Nate Huffstutler
A few years ago, I came across “The Wild Rose,” a poem Wendell Berry wrote for his wife.
Sometimes hidden from me
in daily custom and in trust,
so that I live by you unaware
as by the beating of my heart,
suddenly you flare in my sight,
a wild rose looming at the edge
of thicket, grace and light
where yesterday was only shade,
and once again I am blessed, choosing
again what I chose before.
I had never heard of Wendell Berry, but in these ten lines, I found something that resonated deeply with me. Being a married man, I knew exactly what he was saying. There are moments in the apparent monotony of married life when the beauty of your spouse strikes you unexpectedly like never before. This poem captured that idea in a powerful—and lovely—way. It’s one of my favorites to this day.

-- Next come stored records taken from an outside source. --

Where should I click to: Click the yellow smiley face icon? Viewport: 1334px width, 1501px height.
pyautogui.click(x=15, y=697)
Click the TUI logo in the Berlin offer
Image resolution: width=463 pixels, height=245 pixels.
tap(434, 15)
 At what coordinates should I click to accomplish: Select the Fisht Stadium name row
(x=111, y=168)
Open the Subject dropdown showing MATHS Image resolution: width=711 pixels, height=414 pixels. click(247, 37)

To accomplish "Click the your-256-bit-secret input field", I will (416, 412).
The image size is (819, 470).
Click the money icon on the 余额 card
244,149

I started seeing Berry’s name in other books I was reading. Eventually, I came across another poem of his called “How to Be a Poet,” which contained three more lines that struck me:
There are no unsacred places;
there are only sacred places
and desecrated places.
This was a powerful expression of a truth that I held deeply—that God has created this world and has charged it with meaning. All of it.

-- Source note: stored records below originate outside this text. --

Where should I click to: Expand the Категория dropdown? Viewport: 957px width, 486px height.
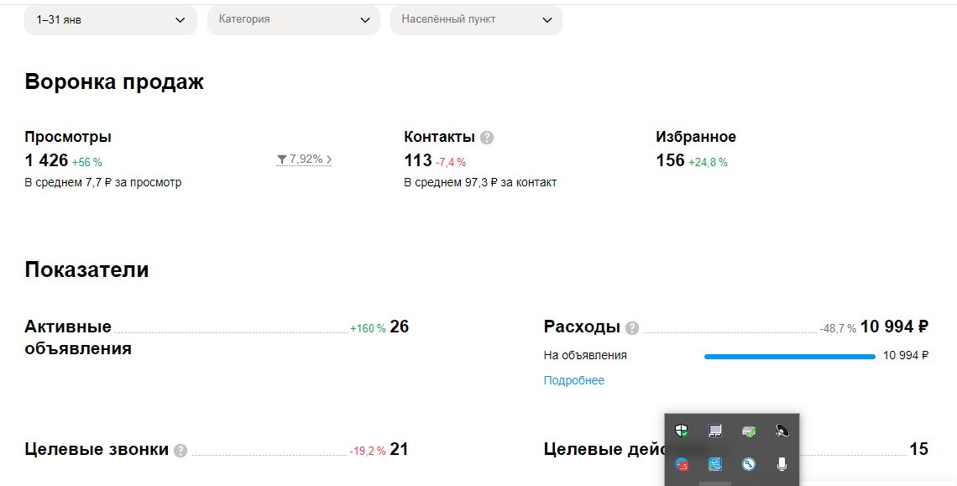(x=294, y=19)
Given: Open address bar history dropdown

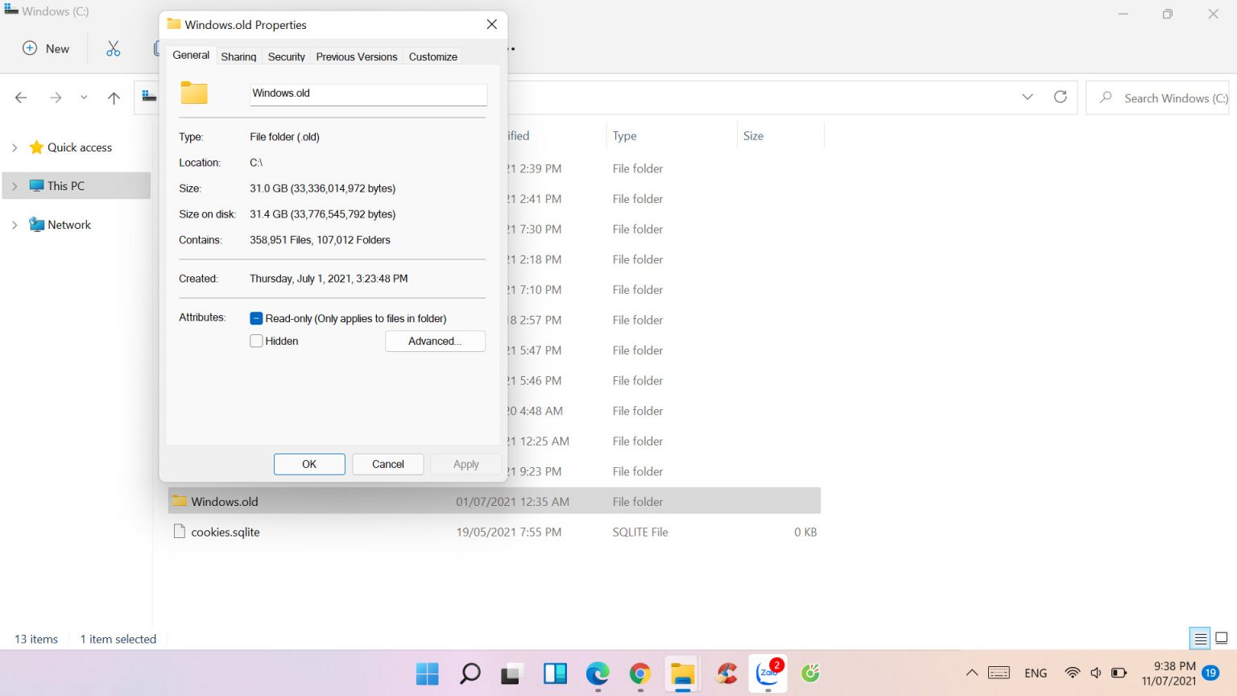Looking at the screenshot, I should 1027,97.
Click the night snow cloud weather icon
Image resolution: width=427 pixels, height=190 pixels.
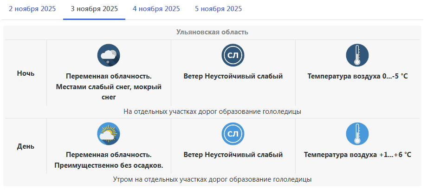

Soon I went to the library and got everything I could find by Berry, including collections of his essays and poetry.
I certainly don’t agree with all of Berry’s opinions. (Who does?) But in his body of work, I found a humane and sacred vision of the world. In his poetry, essays, and novels, Berry eloquently shows that all aspects of this world—our work, our play, our land, our local communities, our fellow human beings—are sacred gifts to be loved and cared for.
One reason Berry’s vision was so compelling to me was the eloquence of his writing. Berry is a craftsman. He writes with his whole being. He takes the time to write his thoughts out by hand, read them out loud, and polish them for every poem, novel, and essay he publishes. Writing is his art, and words are his artistic medium.
He explains this in one of his essays:
At first glance, writing may seem not nearly so much an art of the body as, say, dancing or gardening or carpentry. And yet language is the most intimately physical of all the artistic means. We have it palpably in our mouths; it is our langue, our tongue. Writing it, we shape it with our hands. Reading aloud what we have written—as we must do, if we are writing carefully—our language passes in at the eyes, out at the mouth, in at the ears; the words are immersed and steeped in the senses of the body before they make sense in the mind. They cannot make sense in the mind until they have made sense in the body. Does shaping one’s words with one’s own hand impart character and quality to them, as does speaking them with one’s own tongue to the satisfaction of one’s own ear? There is no way to prove that it does. On the other hand, there is no way to prove that it does not, and I believe that it does.
Berry doesn’t write just for the mind. He writes for the whole being with his whole being—his hands, his ear, his mouth. And the result is always beautiful.
There is so much to learn from Berry’s method. You don’t have to share an important message to write or create art. When you watch movies, read novels, and look at art, it’s easy to judge these based on their moral “lessons”—as if these things were simply vehicles for moral teaching.
But as Berry shows us, beauty is an end in itself. Hearts are never won by moral teaching alone. They are won far more often by beauty. Berry’s quiet eloquence is the opposite of a Facebook rant or an angry blog post.
Wendell Berry offers us a vision of a sacred world in human beings have an affection for each other, for their local communities, for their world, for beauty, and for goodness. When you create this way, and when you pursue this way of life with joy, others will too.